A collaboration with Indiana University will help keep Indianapolis Opera afloat for another season, but the company is still in search of a business model that will put it on solid footing.
“I would say it’s all up for grabs right now,” Executive Director John Pickett said.
Through cost-cutting and emergency fundraising, the state’s only professional opera company has managed to stay in business while peers nationwide folded in the wake of the recession. One of the most recent was Opera Cleveland, which went dormant last fall.
Indianapolis Opera will be in the black with its $2.25 million budget when the fiscal year ends June 30, Pickett said. That’s after dipping deeper into a small endowment that’s worth less than $1 million, furloughs for its eight full-time staff, and a salary deferral for Pickett.
The fact that the future remains uncertain begs the question, how long can Indianapolis sustain professional opera?
“We feel a city that’s trying to make the moves Indianapolis is needs a full cultural portfolio,” Pickett said.
Tweaks to the 2012-2013 season will further cut costs, and Indianapolis Opera’s total budget will drop to a little more than $2 million.
After years of discussion, Indianapolis Opera will bring an IU Opera Theatre production to Clowes Memorial Hall in March. IU will stage “Aknahten” by Philip Glass, and the collaboration will save IO about $150,000 in production costs, Pickett said.
Because it uses dozens of singers, an orchestra and sets, opera is one of the most expensive performing arts. A full-scale production costs IO $300,000 to $350,000. In past seasons, IO cut the number of full-scale productions and introduced stripped-down single-act and concert shows.
Next season, IO will produce just two operas, one at the Basile Opera Center, which is a former Greek Orthodox church, and one at Clowes. For “Aknahten,” IO will serve as presenter, paying for the hall rental, travel and housing costs of more than 100 student singers, orchestra players and stagehands.
“The last couple [of] years has really taken its toll on the industry, and so collaboration … really is the way a lot of companies are going these days,” said Tim Stebbins, director of the IU Opera and Ballet Theatre.
IU has worked with professional companies in Atlanta and Minnesota, but this will be its first time in Indianapolis.
Pickett said working with IU isn’t just a money-saving move. The university has one of the country’s top-ranked opera programs, and it will bring local audiences a different experience by staging work by a living composer.
Indianapolis Opera can’t count on an IU production every season, however, so the board continues to discuss business models that would prove sustainable long term, Pickett said.
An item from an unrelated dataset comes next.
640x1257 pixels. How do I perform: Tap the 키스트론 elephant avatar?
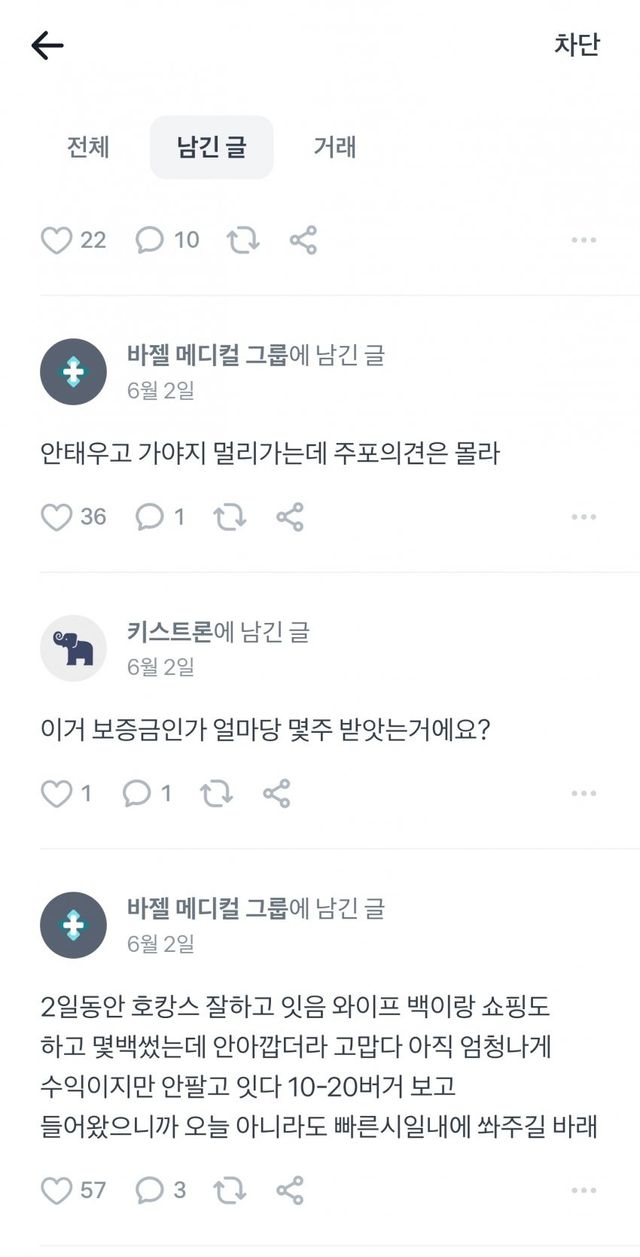point(73,648)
One possibility is a condensed, festival-style season.
For now, IO has decided to delay the start of its 2012-2013 season from October to December. Pickett hopes that will allow more time for marketing and collecting revenue—before shows hit the stage. The first production is the one-act “Amahl and the Night Visitors,” at the Basile Opera Center. IO’s only grand opera will be “The Flying Dutchman” at Clowes in May.
The delay in announcing next season contributed to a cash crunch this spring, just as IO was preparing to stage “Faust,” Pickett said. A plea to core supporters raised about $100,000 in two weeks. Some donors gave more, while others simply wrote their checks earlier than normal.
The opera’s expenses weren’t out of line with revenue forecasts, Pickett said, but about $250,000 in revenue will be in the form of grants that are paid in June, after the last show.
A large factor in the opera’s balanced budget is a heavier draw on the small endowment, which rose from 5 percent of the average value to 7.5 percent, he said.
Arts organizations across the country continue to struggle financially, said Dave Lawrence, president of the Indianapolis Arts Council, which distributes state and local grant money.
IO has made deeper cuts than some groups, but it’s ending 2012 with a balanced budget, and it continues to receive arts council grants, Lawrence noted.